There is a lot to work with in the future in Heller when taken in context.

Woody

I see it clearly as fact. Words mean things. Just as numbers have value, you can add, subtract, multiply and divide them. I just do the math. B.E. Wood
 
ConstitutionCowboy said:
...If it were such a "lock" for the anti crowd if someone were to open that can of worms, the anti crowd would have opened that can a long time ago....
The short answer is that they probably felt no need to. Until Heller there was no solid "individual right" Supreme Court decision. The Second Amendment was still up for grabs, and the "collective right" interpretation was still on the table.

The Supreme Court, as all courts in the U. S., decides cases. Heller dealt only with the D. C. law, and it was necessary to apply the Second Amendment only to the extent required to decide that case. There are many questions regarding the Second Amendment still to be worked out in the courts, and, hopefully, the anti-gun crowd will be content to fight their fight in the courts. Why invite them to a "let's change the Second Amendment" party?
 
Just a thought: If it were such a "lock" for the anti crowd if someone were to open that can of worms, the anti crowd would have opened that can a long time ago.

It's not that it's a lock.
It's that pushing the debate and getting the ball rolling is the hardest part of the process sometimes.
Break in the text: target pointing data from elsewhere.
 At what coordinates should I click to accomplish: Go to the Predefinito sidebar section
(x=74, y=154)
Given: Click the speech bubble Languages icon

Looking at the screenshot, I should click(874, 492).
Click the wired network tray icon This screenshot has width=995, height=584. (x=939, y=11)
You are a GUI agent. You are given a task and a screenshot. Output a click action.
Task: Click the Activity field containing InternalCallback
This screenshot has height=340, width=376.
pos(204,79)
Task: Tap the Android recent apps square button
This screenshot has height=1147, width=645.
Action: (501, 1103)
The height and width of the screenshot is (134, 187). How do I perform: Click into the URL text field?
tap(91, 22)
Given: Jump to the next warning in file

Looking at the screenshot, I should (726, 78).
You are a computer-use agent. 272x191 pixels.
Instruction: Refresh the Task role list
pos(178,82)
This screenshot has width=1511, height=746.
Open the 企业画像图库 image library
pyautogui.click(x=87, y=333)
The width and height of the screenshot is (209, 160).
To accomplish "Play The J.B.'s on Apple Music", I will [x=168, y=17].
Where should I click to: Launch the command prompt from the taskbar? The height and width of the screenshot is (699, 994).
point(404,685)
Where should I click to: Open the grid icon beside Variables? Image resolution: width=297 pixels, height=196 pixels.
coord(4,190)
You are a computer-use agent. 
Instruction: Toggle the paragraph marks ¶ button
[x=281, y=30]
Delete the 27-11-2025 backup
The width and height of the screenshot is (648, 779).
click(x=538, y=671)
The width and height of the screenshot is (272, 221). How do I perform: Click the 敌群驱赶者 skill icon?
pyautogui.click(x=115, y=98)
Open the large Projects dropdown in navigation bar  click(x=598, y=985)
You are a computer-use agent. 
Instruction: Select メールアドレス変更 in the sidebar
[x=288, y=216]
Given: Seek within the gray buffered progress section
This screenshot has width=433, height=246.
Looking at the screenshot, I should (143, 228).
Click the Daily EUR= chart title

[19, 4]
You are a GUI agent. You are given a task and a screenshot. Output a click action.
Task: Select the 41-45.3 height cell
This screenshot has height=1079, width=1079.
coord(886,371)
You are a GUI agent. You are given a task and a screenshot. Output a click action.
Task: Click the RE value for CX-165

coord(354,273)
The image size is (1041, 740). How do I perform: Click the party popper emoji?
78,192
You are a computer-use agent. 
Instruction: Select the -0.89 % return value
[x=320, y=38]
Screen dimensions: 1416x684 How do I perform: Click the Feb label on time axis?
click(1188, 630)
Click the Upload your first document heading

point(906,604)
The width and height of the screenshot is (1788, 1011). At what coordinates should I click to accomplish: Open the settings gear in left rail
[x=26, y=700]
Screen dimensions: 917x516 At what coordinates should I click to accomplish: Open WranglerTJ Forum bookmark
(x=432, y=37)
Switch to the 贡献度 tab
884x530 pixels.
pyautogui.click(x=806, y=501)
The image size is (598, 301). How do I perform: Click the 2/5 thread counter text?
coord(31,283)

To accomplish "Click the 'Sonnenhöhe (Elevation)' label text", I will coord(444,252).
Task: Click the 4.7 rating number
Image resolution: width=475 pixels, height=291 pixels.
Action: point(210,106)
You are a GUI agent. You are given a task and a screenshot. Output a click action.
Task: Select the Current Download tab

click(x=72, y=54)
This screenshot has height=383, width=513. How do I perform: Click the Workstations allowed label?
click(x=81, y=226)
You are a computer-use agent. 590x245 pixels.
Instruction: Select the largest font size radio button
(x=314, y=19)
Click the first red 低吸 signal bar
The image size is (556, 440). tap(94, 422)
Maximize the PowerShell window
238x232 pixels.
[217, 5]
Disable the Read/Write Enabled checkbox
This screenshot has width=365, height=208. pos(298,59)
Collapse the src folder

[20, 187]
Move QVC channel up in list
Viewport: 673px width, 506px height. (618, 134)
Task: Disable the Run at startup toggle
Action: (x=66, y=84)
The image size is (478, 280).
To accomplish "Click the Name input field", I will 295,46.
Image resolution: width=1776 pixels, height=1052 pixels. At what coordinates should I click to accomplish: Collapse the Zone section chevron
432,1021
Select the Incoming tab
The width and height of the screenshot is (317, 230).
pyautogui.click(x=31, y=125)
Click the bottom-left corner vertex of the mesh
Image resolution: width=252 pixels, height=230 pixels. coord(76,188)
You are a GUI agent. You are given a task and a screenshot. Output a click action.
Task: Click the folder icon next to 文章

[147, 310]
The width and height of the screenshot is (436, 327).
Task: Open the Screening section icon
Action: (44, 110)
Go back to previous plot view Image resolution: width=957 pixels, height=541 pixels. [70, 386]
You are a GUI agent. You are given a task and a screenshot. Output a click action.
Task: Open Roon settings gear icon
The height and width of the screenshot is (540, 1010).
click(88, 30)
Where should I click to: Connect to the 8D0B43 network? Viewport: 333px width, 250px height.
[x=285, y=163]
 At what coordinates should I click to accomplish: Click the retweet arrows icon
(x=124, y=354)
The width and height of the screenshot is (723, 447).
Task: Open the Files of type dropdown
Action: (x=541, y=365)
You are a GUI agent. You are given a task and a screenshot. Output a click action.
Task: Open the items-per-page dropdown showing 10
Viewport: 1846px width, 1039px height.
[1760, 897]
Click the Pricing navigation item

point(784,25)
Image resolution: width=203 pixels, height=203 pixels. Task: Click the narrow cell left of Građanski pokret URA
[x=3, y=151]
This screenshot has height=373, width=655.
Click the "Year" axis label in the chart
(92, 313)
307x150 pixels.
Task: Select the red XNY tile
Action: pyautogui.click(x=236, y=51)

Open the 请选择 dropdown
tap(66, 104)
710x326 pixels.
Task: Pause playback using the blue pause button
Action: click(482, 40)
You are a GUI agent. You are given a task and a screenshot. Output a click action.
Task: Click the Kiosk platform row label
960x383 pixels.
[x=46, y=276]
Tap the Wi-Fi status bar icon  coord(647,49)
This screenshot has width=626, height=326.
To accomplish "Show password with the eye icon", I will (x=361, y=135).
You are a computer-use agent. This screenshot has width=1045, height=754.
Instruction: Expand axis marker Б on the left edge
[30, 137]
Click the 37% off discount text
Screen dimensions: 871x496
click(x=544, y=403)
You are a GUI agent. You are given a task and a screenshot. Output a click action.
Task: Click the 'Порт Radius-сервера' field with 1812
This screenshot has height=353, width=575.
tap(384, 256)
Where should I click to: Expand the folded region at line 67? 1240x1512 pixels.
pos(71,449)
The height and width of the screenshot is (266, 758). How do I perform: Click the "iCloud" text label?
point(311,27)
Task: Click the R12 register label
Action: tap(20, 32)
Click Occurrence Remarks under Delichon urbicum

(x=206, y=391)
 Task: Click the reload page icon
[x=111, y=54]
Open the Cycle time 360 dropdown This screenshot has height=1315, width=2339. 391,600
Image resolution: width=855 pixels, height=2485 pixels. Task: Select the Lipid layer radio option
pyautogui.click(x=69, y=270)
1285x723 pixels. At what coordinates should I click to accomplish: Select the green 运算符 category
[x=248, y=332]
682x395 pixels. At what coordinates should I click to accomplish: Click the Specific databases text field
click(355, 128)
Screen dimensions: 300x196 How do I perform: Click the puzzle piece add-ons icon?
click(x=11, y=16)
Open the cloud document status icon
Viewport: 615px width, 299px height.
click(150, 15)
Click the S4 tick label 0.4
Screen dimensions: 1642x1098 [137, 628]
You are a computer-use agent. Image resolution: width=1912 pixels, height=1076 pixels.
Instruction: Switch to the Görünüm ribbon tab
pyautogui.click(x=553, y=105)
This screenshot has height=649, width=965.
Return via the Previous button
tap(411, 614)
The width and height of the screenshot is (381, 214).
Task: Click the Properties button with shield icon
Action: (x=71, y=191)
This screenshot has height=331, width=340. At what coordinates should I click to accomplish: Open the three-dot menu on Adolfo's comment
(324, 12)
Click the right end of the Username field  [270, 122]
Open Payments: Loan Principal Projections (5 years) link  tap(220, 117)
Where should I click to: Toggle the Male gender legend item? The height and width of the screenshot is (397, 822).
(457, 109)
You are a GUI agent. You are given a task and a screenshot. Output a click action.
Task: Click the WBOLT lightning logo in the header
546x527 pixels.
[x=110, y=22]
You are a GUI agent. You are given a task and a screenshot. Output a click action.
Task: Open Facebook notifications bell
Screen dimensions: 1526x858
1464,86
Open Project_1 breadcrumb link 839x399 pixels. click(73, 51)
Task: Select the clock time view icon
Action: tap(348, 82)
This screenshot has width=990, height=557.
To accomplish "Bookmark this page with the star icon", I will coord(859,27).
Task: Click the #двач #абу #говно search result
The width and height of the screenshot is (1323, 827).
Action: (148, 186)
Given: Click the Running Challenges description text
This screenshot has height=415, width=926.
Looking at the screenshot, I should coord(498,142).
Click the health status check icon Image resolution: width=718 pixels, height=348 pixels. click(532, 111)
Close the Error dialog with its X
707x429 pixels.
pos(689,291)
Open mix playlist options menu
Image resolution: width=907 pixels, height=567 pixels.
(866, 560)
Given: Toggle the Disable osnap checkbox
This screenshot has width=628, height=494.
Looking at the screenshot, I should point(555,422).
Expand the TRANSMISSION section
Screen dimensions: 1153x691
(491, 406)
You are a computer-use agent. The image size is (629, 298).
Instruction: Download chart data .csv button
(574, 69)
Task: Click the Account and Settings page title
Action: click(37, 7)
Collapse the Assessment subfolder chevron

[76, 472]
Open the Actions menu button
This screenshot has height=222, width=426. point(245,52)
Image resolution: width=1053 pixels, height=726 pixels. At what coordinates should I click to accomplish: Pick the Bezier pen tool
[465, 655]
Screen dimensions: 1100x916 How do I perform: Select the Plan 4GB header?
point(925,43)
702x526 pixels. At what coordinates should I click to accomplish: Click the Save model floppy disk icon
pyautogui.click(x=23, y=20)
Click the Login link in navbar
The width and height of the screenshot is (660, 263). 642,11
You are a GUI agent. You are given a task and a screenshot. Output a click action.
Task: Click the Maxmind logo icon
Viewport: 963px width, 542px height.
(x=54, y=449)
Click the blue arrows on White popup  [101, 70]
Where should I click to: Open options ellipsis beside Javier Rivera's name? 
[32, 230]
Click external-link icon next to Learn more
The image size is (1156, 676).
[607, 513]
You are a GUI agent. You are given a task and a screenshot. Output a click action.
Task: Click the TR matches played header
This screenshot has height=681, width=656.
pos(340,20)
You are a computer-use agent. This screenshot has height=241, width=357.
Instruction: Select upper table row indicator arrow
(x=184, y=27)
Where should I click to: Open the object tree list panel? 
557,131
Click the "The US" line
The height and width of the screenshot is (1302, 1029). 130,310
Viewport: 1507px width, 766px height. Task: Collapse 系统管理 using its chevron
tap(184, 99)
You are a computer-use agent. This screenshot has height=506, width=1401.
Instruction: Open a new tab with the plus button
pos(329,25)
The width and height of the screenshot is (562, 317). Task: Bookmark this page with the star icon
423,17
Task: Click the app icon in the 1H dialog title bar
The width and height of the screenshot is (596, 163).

For whatever reason, they have chosen not to pursue that avenue of argument - so let's not open that door for them.
 
... For whatever reason, they have chosen not to pursue that avenue of argument - so let's not open that door for them.

The antis haven't pursued that avenue because they've had good luck simply ignoring the amendment or spinning it with interpolation, malapropism, and dissembling. If we gain a lot of ground with similar favorable rulings such as Heller, the antis WILL pick up that can of worms and start ripping off that lid all on their own.

When that happens, we'll be in a defensive position - again - but you're right. We stand on much firmer ground sticking to our "guns" and holding the amendment sacrosanct. Let THEM try to marshal 38 states to go along with them.

Woody
 
The Second Amendment provides that the government shall not "infringe" on the people's right to keep and bear arms. As understood by the Founders, the term "infringe", as it relates to rights, means "to encroach on or upon". This means to invade gradually. Thus, the Second Amendment prohibits the government from interfering with this right, no matter how minimally; no matter how subtly. This includes indirect interference, such as oppressive taxation or regulation.

Furthermore, the use of the command "shall not" was used to eliminate any argument that the right was subject to the government's discretion. The Founders did not use the term "shall not be infringed" by accident but by design. They intended to preclude the government from implementing sophisticated means by which to encroach upon this right. After all, the amendment was designed to be a check against government's abuse of power, and it would be in the government's best interest to encroach upon or eliminate this right. Virginia delegate George Mason stated it most succinctly, "To disarm the people is the best and most effective way to enslave them".

Accordingly, the Founders used specific language in order to obtain a specific result, to secure our right to keep and bear arms for our protection against government. Those who actually believe that the Founders were not deliberate in their drafting of the Second Amendment are either naïve or misinformed.
 
The OP presented an excellent disection of the 2A and the USSC decision.
There will always be some interpratation of the 2A because the authors are dead. No further explanation will be forth coming.

In the disection the author presented that there is a method to ammend the 2A. This is a true statement.

While many of us abhorr the idea of ammending the 2A, it is possible. Gaining consensus would be the difficult part.
And who is to say that it would not be ammended during a left leaning (or right leaning) congressional majority. And then when the wind blows the other way it gets changed (ammended) the other way.

Since Heller v. DC was brought as a complaint to the DC gun ban as being unconstitutional, the decision was that it was unconstitutional. Period.
The balance of Scalia's opinion is of no consiquence as it relates to the decision.